Chunker — Stateful Wrapper

from mschunker import Chunker

c = Chunker( max_tokens=512, overlap_tokens=64, strategy="auto", task="rag", )

chunks = c.chunk(text, source_id="doc-1")

Chunk Data Model

Each Chunk contains: • .text — the chunk content • .meta — metadata including: • section_index • section_heading • paragraph_indices • sentence_indices • split_reason • strategy • chunk_index • overlap_from_prev • overlap_tokens • source_id

Utilities

analyze_chunks(chunks)

from mschunker import analyze_chunks

stats = analyze_chunks(chunks) print(stats)

Example:

{ "num_chunks": 12, "min_tokens": 118, "max_tokens": 482, "avg_tokens": 311.9 }

explain_chunk(chunk)

from mschunker import explain_chunk

print(explain_chunk(chunks[0]))

Example result:

Strategy: auto | Split reason: paragraph_boundary | Section #0 heading='Introduction' | Paragraphs: (0, 1) | Chunk index: 0

How MSchunker Works

MSchunker uses a hierarchical, structure-preserving algorithm: 1. Sections / Headings 2. Paragraphs 3. Sentences 4. Hard splits (fallback)

This ensures chunks remain coherent and optimized for LLM input.

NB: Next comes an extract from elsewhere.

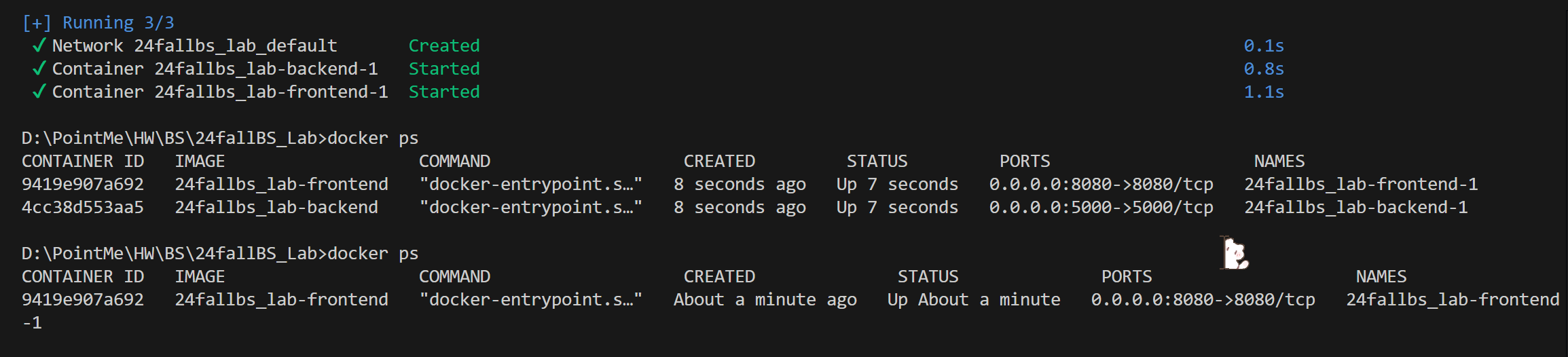Viewport: 1568px width, 357px height.
Task: Click the checkmark beside Container 24fallbs_lab-frontend-1
Action: pyautogui.click(x=39, y=92)
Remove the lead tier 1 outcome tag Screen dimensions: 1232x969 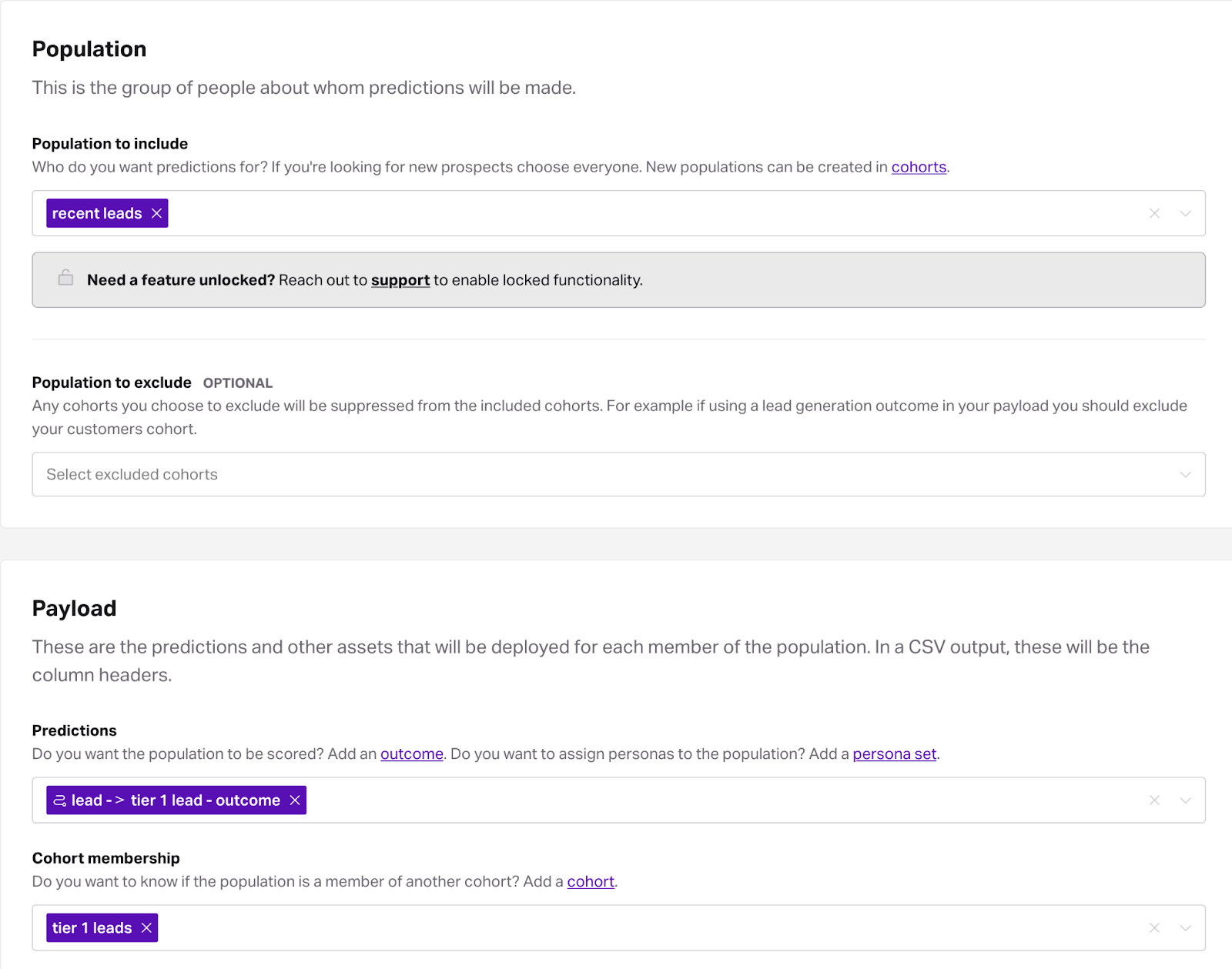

overlap_tokens adds cross-chunk continuity—ideal for RAG or QA systems.

Changelog

  • 0.2.0
    • Added optional enforce_overlap_limits trimming for overlapped chunks.
    • Introduced tokenizer-aware default counter (uses tiktoken when available).
    • Allow custom sentence splitters or regex patterns for language-specific needs.
    • Defined typed chunk metadata and expanded tests to cover headings and overlaps.

License

MIT License © 2025 MS

Contributing

Issues and pull requests are welcome. MSchunker is designed to evolve into a fully intelligent, future-proof chunking engine.